The counter-argument is that Imus’ line-crossing comments are intolerable in a society wrestling with the consequences of bigotry, hate and discrimination, and that shunning by the public, sponsors and the once-eager celebrities who used his show to sell their books, platforms and TV shows is a responsible and appropriate response.

Let us work up to a Scoreboard verdict in the manner of Tevye in Fiddler on the Roof…

  • On one hand, it is unfair to shock jocks like Imus to pay them and profit from them precisely because they are spontaneous and outrageous, and then to react with horror when they miscalculate in a spur of the moment exchange. It’s a high wire act, and falling is inevitable.

    On the other hand, Imus’ attack was undeniably a racial slur, and aimed at young college athletes who, unlike his usual celebrity targets, neither did anything to prompt them nor were accustomed to being attacked. It was a mean spirited sucker-punch delivered to innocents. Cruel and unfair…to them.
  • On one hand, stifling speech of any kind is abhorrent to the nation’s values. Censorship is a slippery slope.

    On the other, hateful, racist speech exacerbates the racial divide in America and needs to be discouraged.
  • On one hand, many of those leading the charge against Imus, like Al Sharpton and Jesse Jackson, are rank hypocrites who make their living exploiting white guilt and fear of being called racists. Both Jackson and Sharpton have had their own episodes of racist speech.

    On the other, just because Jackson and Sharpton are race-hustlers doesn’t mean they are always wrong. In this case, they had a point.
  • On one hand, Imus’ inevitable forays into gratuitous abuse of minorities presented an excellent opportunity for public debate and exploration of the complex relationship between free speech, entertainment, unpopular ideas and unacceptable conduct.

    On the other…but there is no other hand!

Imus should not have been fired, though he undoubtedly committed an offense worthy of firing.
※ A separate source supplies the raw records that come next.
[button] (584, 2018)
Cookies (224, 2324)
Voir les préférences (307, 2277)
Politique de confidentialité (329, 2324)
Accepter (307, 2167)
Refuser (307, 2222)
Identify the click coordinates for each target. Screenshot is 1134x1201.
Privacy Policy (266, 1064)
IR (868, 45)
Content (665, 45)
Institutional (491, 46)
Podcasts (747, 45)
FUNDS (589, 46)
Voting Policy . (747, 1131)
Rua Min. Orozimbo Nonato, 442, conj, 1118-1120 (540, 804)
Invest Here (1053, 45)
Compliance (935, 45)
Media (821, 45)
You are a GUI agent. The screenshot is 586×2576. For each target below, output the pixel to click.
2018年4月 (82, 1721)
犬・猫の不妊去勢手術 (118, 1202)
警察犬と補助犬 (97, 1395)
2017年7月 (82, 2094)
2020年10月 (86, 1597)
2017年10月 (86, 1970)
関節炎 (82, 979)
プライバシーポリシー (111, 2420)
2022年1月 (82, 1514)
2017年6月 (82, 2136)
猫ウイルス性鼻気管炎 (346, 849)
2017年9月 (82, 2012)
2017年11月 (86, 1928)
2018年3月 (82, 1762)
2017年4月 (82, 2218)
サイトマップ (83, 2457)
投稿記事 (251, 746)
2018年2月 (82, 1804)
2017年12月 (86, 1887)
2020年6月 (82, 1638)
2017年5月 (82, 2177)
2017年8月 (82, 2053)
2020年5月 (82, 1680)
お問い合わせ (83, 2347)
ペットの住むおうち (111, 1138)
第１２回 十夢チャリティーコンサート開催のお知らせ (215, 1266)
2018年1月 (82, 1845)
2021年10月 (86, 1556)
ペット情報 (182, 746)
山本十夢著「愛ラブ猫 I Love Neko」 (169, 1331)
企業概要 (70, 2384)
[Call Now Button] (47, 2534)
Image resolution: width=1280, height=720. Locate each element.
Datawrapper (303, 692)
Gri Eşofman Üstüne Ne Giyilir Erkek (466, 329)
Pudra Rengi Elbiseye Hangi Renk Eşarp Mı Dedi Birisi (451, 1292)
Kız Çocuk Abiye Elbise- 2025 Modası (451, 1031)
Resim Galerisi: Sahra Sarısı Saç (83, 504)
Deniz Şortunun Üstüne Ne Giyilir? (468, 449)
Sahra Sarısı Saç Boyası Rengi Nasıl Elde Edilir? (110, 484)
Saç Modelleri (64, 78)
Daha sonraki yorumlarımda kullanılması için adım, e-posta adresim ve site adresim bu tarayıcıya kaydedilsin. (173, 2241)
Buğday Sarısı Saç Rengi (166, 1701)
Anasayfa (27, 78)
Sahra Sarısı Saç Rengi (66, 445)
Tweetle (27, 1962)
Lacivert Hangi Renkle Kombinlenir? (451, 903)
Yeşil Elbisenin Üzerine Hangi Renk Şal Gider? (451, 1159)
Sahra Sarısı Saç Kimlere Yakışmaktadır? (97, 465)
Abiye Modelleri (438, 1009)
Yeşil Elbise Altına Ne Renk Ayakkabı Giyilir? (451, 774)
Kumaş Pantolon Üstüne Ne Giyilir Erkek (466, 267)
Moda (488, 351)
He should have been, and was, excoriated, suspended, punished and condemned. He was right to the young women he insulted, and he must learn that attacking people who have done nothing wrong and who do not live in the public eye is a miserable thing to do that cannot be justified by the pursuit of cheap laughs. But the loss to freedom of discourse and diversity of ideas that is likely to issue from his firing is too great. Not because we need Don Imus; we certainly don’t. What we do need is a culture that listens before it condemns, and where debate, rather than suppression, is the remedy for bad manners, bad language, bad comedy and bad attitudes. It is far better to have people say the occasional offensive comment than to have them terrified of speaking. The political correctness advocates taking high-fives for Imus’ demise will see Rosie O’Donnell go next, as the culture wars continue. Before it’s all over, if it ever is, nobody more daring than Larry King may be left on the airwaves.

That is far too high a price to pay to avoid an occasional offensive comment from a shock jock.